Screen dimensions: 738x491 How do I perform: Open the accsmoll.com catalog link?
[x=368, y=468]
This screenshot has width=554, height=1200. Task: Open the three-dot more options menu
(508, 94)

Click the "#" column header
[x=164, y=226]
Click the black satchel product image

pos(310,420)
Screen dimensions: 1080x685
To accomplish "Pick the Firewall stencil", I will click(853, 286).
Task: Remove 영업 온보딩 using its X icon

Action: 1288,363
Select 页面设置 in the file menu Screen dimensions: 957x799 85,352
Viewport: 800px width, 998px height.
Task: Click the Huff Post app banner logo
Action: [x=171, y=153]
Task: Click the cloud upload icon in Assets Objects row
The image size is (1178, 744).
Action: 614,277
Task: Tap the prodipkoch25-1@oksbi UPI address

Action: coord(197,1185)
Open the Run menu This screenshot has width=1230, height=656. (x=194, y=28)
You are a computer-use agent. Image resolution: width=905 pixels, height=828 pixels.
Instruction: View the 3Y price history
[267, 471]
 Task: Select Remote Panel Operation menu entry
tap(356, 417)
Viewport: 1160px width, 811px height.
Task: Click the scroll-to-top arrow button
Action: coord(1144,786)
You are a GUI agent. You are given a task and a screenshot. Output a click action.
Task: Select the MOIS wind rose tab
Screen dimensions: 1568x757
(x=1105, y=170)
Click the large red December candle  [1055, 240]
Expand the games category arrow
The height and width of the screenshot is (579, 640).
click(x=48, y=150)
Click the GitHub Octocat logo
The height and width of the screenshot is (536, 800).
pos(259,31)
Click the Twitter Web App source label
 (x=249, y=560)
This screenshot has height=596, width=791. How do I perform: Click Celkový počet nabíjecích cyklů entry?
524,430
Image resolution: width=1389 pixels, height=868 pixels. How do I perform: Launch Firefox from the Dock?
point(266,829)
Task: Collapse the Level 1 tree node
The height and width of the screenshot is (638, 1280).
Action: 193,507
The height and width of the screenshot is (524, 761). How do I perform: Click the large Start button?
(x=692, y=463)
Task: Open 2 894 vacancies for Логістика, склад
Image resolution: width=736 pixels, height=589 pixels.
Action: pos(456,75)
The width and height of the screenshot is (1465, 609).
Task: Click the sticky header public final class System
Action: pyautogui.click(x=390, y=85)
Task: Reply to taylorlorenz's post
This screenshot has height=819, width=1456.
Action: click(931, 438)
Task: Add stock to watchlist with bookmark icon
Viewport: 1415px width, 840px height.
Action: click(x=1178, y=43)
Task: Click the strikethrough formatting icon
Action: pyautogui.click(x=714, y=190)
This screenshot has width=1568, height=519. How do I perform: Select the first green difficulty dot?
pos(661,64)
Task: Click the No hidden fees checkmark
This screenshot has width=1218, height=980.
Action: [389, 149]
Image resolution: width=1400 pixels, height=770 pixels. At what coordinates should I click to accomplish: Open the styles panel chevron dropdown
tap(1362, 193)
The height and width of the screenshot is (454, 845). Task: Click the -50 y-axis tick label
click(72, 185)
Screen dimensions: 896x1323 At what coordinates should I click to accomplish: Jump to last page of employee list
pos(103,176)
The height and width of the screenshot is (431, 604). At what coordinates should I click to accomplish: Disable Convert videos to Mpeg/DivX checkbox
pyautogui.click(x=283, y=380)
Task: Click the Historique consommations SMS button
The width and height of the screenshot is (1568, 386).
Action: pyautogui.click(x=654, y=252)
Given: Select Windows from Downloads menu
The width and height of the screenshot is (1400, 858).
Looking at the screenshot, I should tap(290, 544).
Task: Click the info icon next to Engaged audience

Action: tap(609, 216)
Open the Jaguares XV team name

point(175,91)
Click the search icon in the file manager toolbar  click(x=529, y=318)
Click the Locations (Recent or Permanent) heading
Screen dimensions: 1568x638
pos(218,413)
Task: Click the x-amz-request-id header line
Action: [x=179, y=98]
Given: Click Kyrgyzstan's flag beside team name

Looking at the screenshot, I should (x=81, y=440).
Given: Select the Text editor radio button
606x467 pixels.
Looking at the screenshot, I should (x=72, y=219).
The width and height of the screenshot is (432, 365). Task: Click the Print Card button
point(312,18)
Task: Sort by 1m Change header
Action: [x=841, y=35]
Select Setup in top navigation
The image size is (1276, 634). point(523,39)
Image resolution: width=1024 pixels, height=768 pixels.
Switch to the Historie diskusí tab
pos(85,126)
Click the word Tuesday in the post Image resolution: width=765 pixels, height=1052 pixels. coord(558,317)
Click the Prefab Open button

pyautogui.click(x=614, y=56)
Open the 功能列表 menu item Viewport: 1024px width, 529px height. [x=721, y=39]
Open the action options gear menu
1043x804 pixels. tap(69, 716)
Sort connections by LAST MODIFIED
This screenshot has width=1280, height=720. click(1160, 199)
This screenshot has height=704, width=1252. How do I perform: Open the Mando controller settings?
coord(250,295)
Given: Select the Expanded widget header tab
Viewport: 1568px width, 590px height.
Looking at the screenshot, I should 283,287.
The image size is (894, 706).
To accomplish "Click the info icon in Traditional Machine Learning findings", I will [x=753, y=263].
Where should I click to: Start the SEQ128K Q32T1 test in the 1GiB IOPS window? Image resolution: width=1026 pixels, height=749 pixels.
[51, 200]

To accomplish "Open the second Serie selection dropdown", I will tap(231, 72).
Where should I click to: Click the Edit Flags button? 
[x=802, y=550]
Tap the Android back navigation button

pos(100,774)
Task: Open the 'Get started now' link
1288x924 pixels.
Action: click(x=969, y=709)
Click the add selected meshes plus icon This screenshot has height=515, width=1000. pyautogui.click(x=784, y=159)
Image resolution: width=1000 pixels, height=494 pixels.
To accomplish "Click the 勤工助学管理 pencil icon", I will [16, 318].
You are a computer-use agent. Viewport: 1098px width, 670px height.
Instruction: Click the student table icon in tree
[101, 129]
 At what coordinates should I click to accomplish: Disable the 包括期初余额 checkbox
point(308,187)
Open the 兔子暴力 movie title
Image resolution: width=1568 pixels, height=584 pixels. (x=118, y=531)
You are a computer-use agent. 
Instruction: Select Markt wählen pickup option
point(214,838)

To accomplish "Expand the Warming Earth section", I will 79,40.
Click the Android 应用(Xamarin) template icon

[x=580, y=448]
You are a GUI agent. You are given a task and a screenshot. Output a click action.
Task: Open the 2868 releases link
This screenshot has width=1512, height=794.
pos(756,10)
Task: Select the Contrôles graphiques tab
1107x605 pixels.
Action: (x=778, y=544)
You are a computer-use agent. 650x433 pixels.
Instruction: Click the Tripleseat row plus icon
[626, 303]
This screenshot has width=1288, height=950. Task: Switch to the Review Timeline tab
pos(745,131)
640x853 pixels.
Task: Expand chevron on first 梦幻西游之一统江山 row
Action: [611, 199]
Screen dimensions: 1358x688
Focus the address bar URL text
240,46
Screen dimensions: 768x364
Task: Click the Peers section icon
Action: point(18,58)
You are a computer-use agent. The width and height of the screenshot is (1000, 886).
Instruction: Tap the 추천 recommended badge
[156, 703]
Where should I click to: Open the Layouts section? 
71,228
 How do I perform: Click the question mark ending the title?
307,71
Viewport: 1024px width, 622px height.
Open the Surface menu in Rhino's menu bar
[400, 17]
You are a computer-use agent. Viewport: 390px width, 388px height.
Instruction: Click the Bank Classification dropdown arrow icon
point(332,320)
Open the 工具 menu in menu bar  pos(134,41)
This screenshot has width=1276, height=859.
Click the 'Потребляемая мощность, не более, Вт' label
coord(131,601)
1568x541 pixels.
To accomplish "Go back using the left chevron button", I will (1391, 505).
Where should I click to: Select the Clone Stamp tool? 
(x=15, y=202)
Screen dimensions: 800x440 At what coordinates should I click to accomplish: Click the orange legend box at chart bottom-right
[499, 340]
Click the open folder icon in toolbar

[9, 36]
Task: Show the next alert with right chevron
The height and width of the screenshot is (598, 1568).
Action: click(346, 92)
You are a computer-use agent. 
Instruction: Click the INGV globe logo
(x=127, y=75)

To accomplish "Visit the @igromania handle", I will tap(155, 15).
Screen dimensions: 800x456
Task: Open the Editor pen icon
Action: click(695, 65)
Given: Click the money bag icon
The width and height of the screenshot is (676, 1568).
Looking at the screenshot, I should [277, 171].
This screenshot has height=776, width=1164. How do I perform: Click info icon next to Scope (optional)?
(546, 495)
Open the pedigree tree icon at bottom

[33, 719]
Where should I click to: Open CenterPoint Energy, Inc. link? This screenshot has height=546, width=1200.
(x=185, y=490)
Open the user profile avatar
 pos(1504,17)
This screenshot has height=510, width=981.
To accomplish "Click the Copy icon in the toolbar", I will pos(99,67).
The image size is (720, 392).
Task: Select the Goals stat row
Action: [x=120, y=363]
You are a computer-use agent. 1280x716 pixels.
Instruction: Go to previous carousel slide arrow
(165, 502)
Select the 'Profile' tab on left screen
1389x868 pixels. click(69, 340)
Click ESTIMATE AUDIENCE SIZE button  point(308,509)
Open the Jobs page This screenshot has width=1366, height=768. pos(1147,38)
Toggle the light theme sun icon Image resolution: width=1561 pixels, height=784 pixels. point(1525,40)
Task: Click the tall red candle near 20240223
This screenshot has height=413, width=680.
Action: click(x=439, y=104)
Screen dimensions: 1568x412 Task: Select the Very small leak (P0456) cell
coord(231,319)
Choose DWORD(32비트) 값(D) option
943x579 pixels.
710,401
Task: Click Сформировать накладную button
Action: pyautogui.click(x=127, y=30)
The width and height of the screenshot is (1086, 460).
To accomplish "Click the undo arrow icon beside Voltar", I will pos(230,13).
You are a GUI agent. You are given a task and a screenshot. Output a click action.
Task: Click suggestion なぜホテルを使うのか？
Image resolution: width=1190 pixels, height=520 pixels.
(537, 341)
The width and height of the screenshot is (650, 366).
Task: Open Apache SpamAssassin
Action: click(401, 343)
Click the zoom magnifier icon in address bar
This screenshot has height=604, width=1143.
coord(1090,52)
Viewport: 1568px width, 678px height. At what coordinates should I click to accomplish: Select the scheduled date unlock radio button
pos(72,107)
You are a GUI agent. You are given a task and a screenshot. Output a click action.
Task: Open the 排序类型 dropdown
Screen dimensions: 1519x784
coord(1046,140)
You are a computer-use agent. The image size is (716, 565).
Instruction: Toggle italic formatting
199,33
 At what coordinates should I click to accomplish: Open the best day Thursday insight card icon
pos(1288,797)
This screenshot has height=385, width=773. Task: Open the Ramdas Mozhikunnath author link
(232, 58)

-- -- --

| REQUIREMENT |
From the line that has "Click the add" through the line that has "This screenshot has width=1276, height=859.", copy every line exactly as it appears above, and leave out all others.

| REPLY |
Click the add selected meshes plus icon This screenshot has height=515, width=1000. pyautogui.click(x=784, y=159)
Image resolution: width=1000 pixels, height=494 pixels.
To accomplish "Click the 勤工助学管理 pencil icon", I will [16, 318].
You are a computer-use agent. Viewport: 1098px width, 670px height.
Instruction: Click the student table icon in tree
[101, 129]
 At what coordinates should I click to accomplish: Disable the 包括期初余额 checkbox
point(308,187)
Open the 兔子暴力 movie title
Image resolution: width=1568 pixels, height=584 pixels. (x=118, y=531)
You are a computer-use agent. 
Instruction: Select Markt wählen pickup option
point(214,838)

To accomplish "Expand the Warming Earth section", I will 79,40.
Click the Android 应用(Xamarin) template icon

[x=580, y=448]
You are a GUI agent. You are given a task and a screenshot. Output a click action.
Task: Open the 2868 releases link
This screenshot has width=1512, height=794.
pos(756,10)
Task: Select the Contrôles graphiques tab
1107x605 pixels.
Action: (x=778, y=544)
You are a computer-use agent. 650x433 pixels.
Instruction: Click the Tripleseat row plus icon
[626, 303]
This screenshot has width=1288, height=950. Task: Switch to the Review Timeline tab
pos(745,131)
640x853 pixels.
Task: Expand chevron on first 梦幻西游之一统江山 row
Action: [611, 199]
Screen dimensions: 1358x688
Focus the address bar URL text
240,46
Screen dimensions: 768x364
Task: Click the Peers section icon
Action: point(18,58)
You are a computer-use agent. The width and height of the screenshot is (1000, 886).
Instruction: Tap the 추천 recommended badge
[156, 703]
Where should I click to: Open the Layouts section? 
71,228
 How do I perform: Click the question mark ending the title?
307,71
Viewport: 1024px width, 622px height.
Open the Surface menu in Rhino's menu bar
[400, 17]
You are a computer-use agent. Viewport: 390px width, 388px height.
Instruction: Click the Bank Classification dropdown arrow icon
point(332,320)
Open the 工具 menu in menu bar  pos(134,41)
This screenshot has width=1276, height=859.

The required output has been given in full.